Prime Minister Patrick Manning’s 2005 (Can) $7 billion budget
reduced the surcharge on imported chicken and slashed VAT from certain
foods, but he continues to be heavily criticised for creating the
dependency syndrome of the 1970s.
The October 8 budget, which is (Can) $1.2 billion
more than last year’s, and which has been set at an oil price of
(US) $25, had among its highlights:
• Increase in the minimum wage from (Can) $1.75
to (Can) $2.25
• Reduction of prices of powdered milk, split
peas, black eye beans and cheese
• No VAT on brown sugar, cocoa powder, coffee,
mauby and orange juice
• Reduction on surcharge on chicken and turkey
parts from 86 percent to 40 percent
• Increase in duty-free allowance from (Can) $300
to (Can) $750
• Increase in personal allowance tax
• Increase in old age pension from (Can) $250 to
(Can) $288
• Increase in public assistance by (Can) $37
• Free medical care at the Eric Williams Medical
Sciences Complex
"Let the good times roll" and
"Survival budget" were two headlines in the following day’s
newspapers.

# # # #

## GOAL OF THE EXERCISE
Copy the budget article in full, word for word. Use only the budget article as your source.

## DATA PROVIDED
# # # #

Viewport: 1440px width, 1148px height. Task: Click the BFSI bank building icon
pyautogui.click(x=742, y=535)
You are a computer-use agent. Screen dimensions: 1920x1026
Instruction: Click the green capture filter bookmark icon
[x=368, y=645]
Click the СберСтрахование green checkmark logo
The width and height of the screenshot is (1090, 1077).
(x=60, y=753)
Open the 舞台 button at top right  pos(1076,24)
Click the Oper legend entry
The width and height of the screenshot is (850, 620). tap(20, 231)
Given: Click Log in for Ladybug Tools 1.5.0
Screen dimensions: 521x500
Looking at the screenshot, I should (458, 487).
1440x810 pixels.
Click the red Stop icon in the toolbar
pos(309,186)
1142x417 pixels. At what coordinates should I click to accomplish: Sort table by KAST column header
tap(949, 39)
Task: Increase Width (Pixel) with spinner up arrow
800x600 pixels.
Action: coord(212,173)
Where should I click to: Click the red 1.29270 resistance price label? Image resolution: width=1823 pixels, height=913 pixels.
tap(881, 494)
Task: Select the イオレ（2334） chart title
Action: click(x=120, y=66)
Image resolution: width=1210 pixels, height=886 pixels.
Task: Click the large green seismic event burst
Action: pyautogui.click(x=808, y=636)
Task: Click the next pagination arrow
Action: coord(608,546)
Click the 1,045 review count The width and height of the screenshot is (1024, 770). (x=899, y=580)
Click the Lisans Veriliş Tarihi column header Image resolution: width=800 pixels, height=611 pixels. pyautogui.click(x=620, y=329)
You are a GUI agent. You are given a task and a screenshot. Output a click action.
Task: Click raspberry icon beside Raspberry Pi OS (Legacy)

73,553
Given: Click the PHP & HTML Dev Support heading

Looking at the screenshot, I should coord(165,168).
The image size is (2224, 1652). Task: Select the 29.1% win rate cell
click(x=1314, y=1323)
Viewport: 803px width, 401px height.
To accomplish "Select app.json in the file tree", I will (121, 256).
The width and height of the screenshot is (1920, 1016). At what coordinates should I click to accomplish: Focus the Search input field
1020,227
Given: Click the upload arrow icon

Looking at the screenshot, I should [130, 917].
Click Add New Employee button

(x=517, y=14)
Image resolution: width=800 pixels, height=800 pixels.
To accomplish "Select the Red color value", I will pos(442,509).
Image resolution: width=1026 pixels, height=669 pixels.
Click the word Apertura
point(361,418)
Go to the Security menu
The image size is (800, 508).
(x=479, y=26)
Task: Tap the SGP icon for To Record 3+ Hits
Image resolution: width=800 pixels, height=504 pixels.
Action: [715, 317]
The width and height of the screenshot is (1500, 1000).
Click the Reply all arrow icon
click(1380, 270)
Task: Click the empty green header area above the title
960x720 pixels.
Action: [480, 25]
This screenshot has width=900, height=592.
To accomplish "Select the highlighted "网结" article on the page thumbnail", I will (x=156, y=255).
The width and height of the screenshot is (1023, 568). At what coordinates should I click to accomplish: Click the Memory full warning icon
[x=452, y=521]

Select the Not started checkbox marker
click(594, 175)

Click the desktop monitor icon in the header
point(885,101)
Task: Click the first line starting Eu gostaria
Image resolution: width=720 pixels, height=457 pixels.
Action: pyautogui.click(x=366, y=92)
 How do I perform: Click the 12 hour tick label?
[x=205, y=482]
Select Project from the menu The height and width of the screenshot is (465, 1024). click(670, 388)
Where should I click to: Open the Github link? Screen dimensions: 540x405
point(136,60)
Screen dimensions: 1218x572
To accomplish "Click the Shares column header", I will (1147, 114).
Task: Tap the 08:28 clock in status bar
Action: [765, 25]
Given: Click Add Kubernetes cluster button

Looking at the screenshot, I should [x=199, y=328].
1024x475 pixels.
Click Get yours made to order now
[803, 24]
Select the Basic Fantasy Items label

# # # #

## EXERCISE RESULT
Prime Minister Patrick Manning’s 2005 (Can) $7 billion budget
reduced the surcharge on imported chicken and slashed VAT from certain
foods, but he continues to be heavily criticised for creating the
dependency syndrome of the 1970s.
The October 8 budget, which is (Can) $1.2 billion
more than last year’s, and which has been set at an oil price of
(US) $25, had among its highlights:
• Increase in the minimum wage from (Can) $1.75
to (Can) $2.25
• Reduction of prices of powdered milk, split
peas, black eye beans and cheese
• No VAT on brown sugar, cocoa powder, coffee,
mauby and orange juice
• Reduction on surcharge on chicken and turkey
parts from 86 percent to 40 percent
• Increase in duty-free allowance from (Can) $300
to (Can) $750
• Increase in personal allowance tax
• Increase in old age pension from (Can) $250 to
(Can) $288
• Increase in public assistance by (Can) $37
• Free medical care at the Eric Williams Medical
Sciences Complex
"Let the good times roll" and
"Survival budget" were two headlines in the following day’s
newspapers.